#### What to work on
Transcribe the records word for word, beginning with the first line and ending with the line that contains "Task: Click the get-link chain icon"; include nothing else.

Data entries
----

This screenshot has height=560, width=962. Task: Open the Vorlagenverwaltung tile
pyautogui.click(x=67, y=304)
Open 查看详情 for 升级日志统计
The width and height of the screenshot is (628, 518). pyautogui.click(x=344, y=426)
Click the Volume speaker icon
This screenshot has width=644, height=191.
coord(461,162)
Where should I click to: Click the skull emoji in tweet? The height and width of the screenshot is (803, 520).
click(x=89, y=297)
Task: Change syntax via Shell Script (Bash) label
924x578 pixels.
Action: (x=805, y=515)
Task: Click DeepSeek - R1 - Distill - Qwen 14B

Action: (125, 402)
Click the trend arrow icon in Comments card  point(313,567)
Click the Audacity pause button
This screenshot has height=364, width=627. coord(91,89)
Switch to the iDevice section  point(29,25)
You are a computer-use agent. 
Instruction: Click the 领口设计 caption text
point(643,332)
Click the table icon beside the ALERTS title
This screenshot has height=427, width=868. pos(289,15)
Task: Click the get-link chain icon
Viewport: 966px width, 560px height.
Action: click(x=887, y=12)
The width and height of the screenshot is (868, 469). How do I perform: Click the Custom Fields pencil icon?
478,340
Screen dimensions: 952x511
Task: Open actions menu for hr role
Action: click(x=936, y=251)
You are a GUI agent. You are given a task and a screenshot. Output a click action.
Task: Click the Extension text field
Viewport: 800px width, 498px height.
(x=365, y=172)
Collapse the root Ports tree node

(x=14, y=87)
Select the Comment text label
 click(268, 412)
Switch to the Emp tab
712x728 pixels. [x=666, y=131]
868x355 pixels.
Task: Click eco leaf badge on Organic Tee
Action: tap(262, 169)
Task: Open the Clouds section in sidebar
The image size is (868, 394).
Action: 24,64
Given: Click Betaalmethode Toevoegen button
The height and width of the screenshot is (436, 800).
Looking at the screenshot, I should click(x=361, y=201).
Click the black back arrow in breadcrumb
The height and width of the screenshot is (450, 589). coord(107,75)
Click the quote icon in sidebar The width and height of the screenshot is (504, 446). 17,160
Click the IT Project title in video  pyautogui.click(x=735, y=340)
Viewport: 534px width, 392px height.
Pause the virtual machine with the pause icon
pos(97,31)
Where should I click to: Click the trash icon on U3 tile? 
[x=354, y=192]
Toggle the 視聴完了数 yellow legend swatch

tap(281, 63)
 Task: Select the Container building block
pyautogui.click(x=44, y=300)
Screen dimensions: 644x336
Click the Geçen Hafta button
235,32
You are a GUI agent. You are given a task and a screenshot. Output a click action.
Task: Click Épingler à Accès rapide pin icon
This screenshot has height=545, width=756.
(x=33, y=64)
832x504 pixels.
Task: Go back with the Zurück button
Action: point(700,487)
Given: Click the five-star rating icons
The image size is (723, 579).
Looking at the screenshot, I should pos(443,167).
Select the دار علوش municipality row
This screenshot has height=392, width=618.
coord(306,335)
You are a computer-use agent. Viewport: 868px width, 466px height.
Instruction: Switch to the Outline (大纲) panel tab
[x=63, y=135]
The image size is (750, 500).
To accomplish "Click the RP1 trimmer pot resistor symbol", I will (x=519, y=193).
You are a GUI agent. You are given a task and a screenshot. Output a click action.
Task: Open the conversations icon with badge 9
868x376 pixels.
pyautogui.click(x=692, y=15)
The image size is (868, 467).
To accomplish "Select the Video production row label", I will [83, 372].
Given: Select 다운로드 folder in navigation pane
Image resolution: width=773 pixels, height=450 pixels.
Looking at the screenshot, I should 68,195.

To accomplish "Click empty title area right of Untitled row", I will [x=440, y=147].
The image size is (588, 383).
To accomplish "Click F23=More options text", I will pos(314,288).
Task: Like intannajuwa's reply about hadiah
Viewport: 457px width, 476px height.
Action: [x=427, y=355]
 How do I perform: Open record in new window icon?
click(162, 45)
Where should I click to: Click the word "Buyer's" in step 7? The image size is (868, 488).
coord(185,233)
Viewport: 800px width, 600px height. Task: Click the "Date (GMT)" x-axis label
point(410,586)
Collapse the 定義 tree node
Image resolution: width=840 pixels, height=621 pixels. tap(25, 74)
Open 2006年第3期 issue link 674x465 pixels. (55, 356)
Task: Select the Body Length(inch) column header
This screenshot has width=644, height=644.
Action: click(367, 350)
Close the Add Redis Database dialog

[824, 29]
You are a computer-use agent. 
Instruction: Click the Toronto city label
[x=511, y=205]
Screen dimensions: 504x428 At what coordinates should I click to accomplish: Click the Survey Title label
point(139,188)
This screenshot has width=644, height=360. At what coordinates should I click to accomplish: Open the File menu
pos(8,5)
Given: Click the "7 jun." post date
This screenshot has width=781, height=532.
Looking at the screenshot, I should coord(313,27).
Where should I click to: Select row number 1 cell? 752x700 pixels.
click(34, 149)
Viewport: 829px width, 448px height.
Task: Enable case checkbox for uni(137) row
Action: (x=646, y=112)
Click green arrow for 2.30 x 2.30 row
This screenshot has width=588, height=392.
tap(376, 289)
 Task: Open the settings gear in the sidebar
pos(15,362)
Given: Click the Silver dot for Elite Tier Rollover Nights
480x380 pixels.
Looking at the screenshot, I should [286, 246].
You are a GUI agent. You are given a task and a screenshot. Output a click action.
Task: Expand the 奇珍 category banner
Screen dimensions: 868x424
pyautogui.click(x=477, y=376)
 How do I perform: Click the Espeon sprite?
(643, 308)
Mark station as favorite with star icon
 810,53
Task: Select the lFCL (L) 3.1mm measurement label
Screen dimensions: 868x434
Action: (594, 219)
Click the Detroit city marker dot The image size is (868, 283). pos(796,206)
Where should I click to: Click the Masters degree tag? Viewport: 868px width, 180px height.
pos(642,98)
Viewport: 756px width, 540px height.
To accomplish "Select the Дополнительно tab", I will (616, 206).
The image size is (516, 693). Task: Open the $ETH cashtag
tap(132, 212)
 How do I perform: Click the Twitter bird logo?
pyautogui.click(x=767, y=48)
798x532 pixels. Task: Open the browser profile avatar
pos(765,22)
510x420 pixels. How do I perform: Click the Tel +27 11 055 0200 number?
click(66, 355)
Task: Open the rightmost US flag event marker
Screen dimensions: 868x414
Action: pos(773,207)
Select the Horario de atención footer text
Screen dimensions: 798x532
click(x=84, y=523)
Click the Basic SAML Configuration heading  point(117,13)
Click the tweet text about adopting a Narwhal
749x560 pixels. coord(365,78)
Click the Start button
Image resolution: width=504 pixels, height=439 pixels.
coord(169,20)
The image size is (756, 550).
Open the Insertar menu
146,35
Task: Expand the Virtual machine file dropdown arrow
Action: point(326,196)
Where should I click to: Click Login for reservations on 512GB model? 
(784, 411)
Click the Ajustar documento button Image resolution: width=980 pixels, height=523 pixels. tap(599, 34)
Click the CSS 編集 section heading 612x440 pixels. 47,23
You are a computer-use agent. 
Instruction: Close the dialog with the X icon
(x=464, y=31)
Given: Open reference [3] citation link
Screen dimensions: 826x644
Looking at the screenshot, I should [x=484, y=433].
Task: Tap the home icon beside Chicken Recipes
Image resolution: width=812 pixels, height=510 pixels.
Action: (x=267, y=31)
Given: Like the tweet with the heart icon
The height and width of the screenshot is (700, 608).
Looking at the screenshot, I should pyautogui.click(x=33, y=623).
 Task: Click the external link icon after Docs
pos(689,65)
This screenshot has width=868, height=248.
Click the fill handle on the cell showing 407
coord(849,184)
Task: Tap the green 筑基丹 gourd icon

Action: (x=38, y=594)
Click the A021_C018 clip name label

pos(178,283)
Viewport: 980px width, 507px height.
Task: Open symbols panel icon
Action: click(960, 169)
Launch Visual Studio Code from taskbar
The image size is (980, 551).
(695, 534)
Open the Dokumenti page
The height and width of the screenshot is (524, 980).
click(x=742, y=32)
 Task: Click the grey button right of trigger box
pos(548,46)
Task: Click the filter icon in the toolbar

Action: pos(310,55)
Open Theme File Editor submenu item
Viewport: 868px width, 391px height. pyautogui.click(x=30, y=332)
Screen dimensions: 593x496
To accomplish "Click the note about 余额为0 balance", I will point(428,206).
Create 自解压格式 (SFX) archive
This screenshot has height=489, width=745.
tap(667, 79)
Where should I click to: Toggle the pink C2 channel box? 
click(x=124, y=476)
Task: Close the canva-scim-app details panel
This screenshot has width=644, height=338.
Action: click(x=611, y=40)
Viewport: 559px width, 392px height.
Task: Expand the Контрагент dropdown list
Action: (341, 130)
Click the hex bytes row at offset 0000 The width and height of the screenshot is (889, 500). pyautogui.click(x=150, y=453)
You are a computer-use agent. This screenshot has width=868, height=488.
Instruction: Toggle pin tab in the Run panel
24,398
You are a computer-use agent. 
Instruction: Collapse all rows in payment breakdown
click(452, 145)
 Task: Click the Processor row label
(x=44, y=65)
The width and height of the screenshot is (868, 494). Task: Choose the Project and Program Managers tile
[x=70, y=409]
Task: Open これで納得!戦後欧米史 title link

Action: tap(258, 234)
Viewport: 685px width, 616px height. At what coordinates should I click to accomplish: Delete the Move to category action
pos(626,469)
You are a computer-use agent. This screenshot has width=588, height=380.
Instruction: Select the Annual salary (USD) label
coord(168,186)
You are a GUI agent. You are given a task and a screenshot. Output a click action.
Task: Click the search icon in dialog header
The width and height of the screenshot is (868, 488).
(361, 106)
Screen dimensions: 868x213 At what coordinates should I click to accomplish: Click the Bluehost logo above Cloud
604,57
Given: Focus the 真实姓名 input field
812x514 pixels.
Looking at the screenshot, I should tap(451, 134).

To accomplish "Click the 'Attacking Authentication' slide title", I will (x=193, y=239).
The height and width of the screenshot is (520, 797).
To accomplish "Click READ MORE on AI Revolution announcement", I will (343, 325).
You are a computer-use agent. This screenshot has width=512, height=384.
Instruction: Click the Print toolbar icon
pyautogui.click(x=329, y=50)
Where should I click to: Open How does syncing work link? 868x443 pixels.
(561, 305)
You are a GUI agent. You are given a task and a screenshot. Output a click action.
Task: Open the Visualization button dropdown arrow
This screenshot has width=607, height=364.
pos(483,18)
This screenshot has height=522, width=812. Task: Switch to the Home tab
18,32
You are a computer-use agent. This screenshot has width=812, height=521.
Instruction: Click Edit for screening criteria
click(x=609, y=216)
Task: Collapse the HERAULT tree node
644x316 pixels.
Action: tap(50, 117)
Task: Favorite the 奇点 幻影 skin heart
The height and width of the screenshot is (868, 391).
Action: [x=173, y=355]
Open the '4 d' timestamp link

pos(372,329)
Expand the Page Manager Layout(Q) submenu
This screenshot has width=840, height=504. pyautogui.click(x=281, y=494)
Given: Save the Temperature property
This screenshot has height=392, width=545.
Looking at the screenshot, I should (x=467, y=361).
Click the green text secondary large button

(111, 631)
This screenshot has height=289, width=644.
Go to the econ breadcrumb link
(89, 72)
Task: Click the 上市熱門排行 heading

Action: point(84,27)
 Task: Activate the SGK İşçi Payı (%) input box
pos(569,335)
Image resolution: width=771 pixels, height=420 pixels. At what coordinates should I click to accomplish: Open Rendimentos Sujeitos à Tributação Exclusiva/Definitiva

----

#### Exercise answer
This screenshot has height=560, width=962. Task: Open the Vorlagenverwaltung tile
pyautogui.click(x=67, y=304)
Open 查看详情 for 升级日志统计
The width and height of the screenshot is (628, 518). pyautogui.click(x=344, y=426)
Click the Volume speaker icon
This screenshot has width=644, height=191.
coord(461,162)
Where should I click to: Click the skull emoji in tweet? The height and width of the screenshot is (803, 520).
click(x=89, y=297)
Task: Change syntax via Shell Script (Bash) label
924x578 pixels.
Action: (x=805, y=515)
Task: Click DeepSeek - R1 - Distill - Qwen 14B

Action: (125, 402)
Click the trend arrow icon in Comments card  point(313,567)
Click the Audacity pause button
This screenshot has height=364, width=627. coord(91,89)
Switch to the iDevice section  point(29,25)
You are a computer-use agent. 
Instruction: Click the 领口设计 caption text
point(643,332)
Click the table icon beside the ALERTS title
This screenshot has height=427, width=868. pos(289,15)
Task: Click the get-link chain icon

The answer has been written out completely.